**TEXT SHOWN:**
The name "Ecclesia Gnostica Catholica" was not applied to the church until Crowley wrote the Gnostic Mass in 1913, which Reuss proclaimed to be the church's official rite. This marked the first time an established church accepted the Law of Thelema as its central doctrine. Reuss then announced a new title for himself: the "Sovereign Patriarch and Primate of the Gnostic Catholic Church".

In 1979, Hymenaeus Alpha X° (Grady McMurtry) separated Ecclesia Gnostica Catholica from Ordo Templi Orientis, and made it into an independent organization, with himself at the head of both. During this period of separation Ecclesia Gnostica Catholica published its own quarterly magazine. However, in 1986, his successor, Hymenaeus Beta, dissolved the separate Gnostic Catholic Church corporation and folded the church back into O.T.O. Since then the Church has expanded greatly, and in recent years several books and articles dealing with the E.G.C. and the Gnostic Mass have been published by its Clergy, notably by Tau Apiryon and Tau Helena, James and Nancy Wasserman, Rodney Orpheus, and Cathryn Orchard.

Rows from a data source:
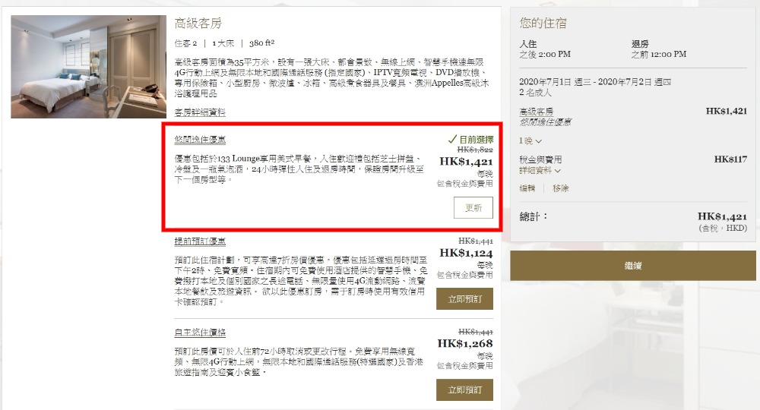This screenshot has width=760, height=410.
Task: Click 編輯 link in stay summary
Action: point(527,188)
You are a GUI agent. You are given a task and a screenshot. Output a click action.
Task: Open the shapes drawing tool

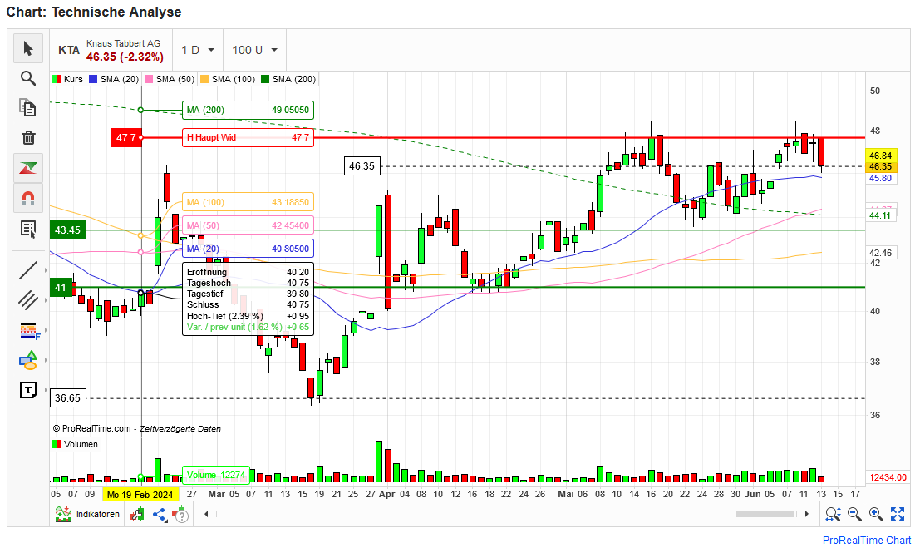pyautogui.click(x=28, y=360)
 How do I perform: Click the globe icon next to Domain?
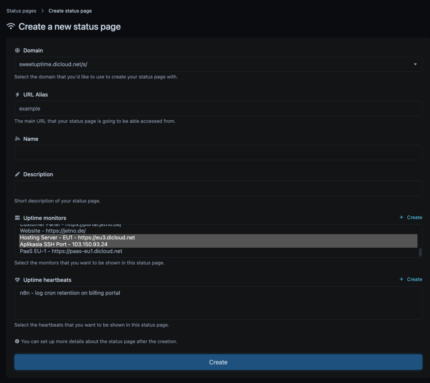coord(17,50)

---

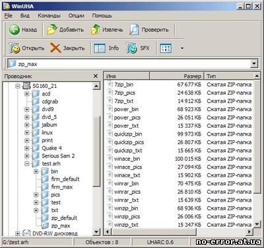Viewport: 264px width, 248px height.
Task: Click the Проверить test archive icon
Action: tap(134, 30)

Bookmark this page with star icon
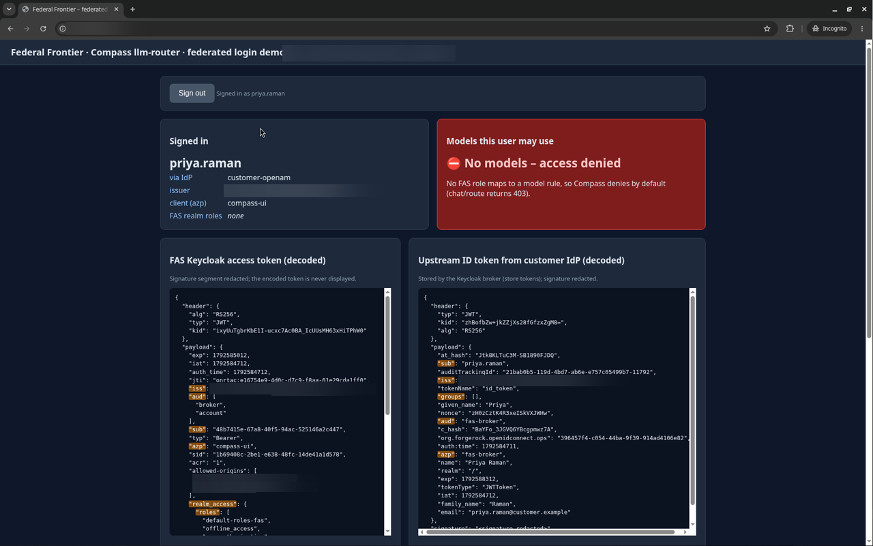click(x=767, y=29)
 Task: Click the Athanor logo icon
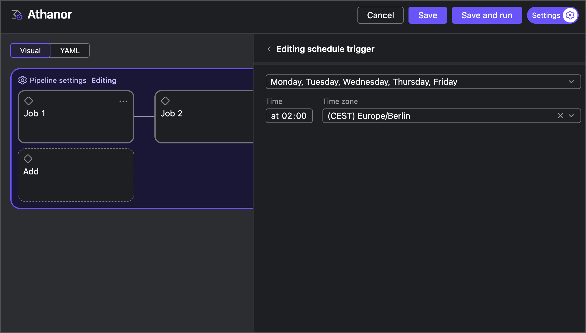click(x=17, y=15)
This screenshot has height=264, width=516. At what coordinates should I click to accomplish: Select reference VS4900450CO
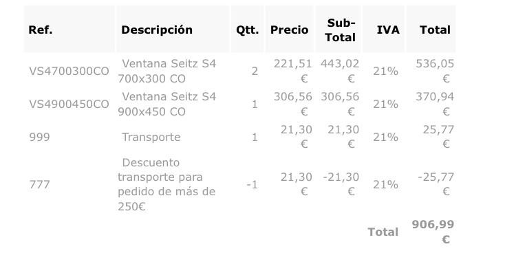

**WHAT IS BEING ASKED:**
Pick up the passage on the history of Ecclesia Gnostica Catholica after its final sentence and continue it.

**OUTPUT OF THE TASK:**
==Gnostic Creed==
The creed of Ecclesia Gnostica Catholica—also known as the Gnostic Creed—is recited in the Gnostic Mass, during the Ceremony of the Introit.

The text of the Creed is as follows:

I believe in one secret and ineffable LORD; and in one Star in the Company of Stars of whose fire we are created, and to which we shall return; and in one Father of Life, Mystery of Mystery, in His name CHAOS, the sole vicegerent of the Sun upon the Earth; and in one Air the nourisher of all that breathes.
And I believe in one Earth, the Mother of us all, and in one Womb wherein all men are begotten, and wherein they shall rest, Mystery of Mystery, in Her name BABALON.
And I believe in the Serpent and the Lion, Mystery of Mystery, in His name BAPHOMET.
And I believe in one Gnostic and Catholic Church of Light, Life, Love and Liberty, the Word of whose Law is THELEMA.
And I believe in the communion of Saints.
And, forasmuch as meat and drink are transmuted in us daily into spiritual substance, I believe in the Miracle of the Mass.
And I confess one Baptism of Wisdom whereby we accomplish the Miracle of Incarnation.
And I confess my life one, individual, and eternal that was, and is, and is to come.
AUMGN. AUMGN. AUMGN.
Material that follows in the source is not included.